En un mot, la main d’un enfant, grâce à cet atlas mnémonique du monde, nous décrirait le cours du temps, et sa voix nous raconterait jusqu’à nos jours les destinées universelles de la terre ; vous auriez cherché à faire un simple géographe, et vous auriez fait un historien, un moraliste, un philosophe, un politique, un théologien universel, un homme enfin embrassant d’un coup d’œil toutes les faces de l’humanité.
Notre cours de géographie serait devenu naturellement et nécessairement un cours d’humanité tout entière. Sur ces océans de continents, d’empires, de royaumes, de provinces, d’îles, de mers, de fleuves, de montagnes, de plaines, votre boussole serait le compas qui a dessiné cet atlas, et le doigt d’un enfant, vous en enseignant les lignes, vous enseignerait l’univers !

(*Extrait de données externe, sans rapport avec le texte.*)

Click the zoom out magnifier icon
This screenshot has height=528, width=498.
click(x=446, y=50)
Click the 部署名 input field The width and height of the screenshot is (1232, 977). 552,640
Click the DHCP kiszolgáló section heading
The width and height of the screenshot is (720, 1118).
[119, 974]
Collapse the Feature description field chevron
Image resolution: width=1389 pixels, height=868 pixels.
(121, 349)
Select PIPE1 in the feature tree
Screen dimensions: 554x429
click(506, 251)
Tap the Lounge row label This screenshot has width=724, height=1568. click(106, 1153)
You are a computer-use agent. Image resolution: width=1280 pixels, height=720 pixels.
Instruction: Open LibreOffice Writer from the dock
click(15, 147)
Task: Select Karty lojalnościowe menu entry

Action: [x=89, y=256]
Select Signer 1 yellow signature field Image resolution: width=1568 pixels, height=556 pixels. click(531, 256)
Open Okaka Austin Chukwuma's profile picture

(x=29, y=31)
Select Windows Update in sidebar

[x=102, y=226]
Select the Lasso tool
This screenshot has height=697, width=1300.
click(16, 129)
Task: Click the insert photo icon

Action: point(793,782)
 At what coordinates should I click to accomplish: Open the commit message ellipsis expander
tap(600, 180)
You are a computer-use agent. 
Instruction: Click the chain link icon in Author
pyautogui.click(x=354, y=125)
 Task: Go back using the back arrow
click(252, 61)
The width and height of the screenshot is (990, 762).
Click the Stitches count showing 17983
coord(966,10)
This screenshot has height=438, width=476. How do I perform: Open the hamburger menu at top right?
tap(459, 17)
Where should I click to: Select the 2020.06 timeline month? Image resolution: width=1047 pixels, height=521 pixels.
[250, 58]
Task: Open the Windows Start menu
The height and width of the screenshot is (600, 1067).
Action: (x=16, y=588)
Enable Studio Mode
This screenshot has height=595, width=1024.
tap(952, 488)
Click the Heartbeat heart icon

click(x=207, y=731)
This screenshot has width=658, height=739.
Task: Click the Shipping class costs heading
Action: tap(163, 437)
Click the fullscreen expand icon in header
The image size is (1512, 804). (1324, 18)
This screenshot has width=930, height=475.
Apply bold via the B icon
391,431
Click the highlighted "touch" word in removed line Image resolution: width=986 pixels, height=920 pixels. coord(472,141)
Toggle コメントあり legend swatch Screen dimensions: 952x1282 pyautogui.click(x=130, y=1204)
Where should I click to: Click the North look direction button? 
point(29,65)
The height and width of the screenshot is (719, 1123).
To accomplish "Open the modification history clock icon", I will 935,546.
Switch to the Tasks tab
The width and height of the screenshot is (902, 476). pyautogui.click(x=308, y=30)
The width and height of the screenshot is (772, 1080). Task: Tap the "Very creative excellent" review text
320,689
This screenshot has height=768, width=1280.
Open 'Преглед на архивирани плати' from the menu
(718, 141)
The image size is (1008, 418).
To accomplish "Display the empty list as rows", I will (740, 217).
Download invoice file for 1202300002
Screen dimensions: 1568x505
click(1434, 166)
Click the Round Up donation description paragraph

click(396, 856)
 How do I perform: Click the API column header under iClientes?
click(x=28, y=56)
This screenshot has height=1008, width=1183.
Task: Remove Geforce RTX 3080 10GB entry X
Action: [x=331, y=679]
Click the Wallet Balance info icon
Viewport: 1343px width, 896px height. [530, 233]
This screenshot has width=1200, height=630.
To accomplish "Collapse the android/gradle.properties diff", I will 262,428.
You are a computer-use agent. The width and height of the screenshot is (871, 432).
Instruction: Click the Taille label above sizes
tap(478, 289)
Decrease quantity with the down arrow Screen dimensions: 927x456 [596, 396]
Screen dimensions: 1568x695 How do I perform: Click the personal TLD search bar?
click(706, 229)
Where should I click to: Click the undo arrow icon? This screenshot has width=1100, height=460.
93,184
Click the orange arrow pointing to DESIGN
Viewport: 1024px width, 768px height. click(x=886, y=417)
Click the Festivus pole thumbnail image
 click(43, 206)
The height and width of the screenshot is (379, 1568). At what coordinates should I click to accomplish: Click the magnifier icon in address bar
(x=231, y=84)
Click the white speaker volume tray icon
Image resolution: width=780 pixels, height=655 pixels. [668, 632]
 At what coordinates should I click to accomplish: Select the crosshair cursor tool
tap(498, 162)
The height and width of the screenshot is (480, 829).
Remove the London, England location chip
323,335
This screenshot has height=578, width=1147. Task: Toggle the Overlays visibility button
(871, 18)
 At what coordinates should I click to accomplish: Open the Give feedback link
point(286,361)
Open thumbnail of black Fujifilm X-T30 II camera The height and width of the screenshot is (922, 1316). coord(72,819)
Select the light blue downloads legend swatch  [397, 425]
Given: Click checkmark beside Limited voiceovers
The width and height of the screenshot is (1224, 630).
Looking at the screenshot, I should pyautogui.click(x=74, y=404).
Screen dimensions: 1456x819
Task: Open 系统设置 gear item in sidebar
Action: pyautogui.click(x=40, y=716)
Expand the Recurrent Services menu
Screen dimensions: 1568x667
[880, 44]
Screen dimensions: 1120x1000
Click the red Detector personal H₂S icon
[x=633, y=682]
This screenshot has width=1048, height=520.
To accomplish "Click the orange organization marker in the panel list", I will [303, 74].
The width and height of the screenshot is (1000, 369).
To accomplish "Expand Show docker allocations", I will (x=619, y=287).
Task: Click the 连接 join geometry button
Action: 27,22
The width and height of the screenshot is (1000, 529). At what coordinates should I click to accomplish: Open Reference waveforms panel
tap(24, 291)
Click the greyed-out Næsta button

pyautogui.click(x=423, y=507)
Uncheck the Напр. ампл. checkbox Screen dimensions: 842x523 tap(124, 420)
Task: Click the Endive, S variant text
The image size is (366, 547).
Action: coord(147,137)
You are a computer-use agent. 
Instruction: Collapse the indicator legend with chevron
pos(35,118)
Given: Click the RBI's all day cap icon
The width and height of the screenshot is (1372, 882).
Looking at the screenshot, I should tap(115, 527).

Quel père de famille ne voudra se procurer ce merveilleux instrument de science que l’atlas de MM. Dufour et Le Chevalier a créé, pour abréger le globe et pour l’éclairer sur toutes ses faces, afin que les lieux racontent les choses, que les choses rappellent les hommes, que les hommes retracent leur histoire, que les cosmos soient contenus dans quinze ou vingt pages in-folio, et que ces quinze ou vingt pages, muettes jusqu’ici, mais rendues tout-à-coup plus éloquentes qu’une bibliothèque, soient devenues la photographie parlante du monde où nous passons sans le connaître, mais qui nous dira lui-même, pendant que nous passons, ce qu’il fut, ce qu’il est, ce qu’il sera ?
Les anciens gravaient les distances pour les voyageurs sur les bornes milliaires qui bordaient les voies romaines, du Capitole aux extrémités de l’empire ; combien le voyage eût été plus instructif et plus intéressant, si chaque borne milliaire, en vous disant la distance, vous eût raconté en même temps tout ce qui s’était passé avant vous sur chacun de ces espaces circonscrit entre ces deux pierres, et s’il avait reproduit ainsi tous les faits et tous les acteurs, en même temps qu’il reproduisait le lieu de la scène de tous ces grands drames de l’humanité !
C’est ce que fait l’Atlas que M. Le Chevalier édite aujourd’hui pour ceux qui estiment la science comme le premier devoir de ceux qui veulent profiter de la vie.
Nous ne saurions trop recommander à nos lecteurs l’acquisition de cet instrument de lumière, qui double le jour en le répercutant.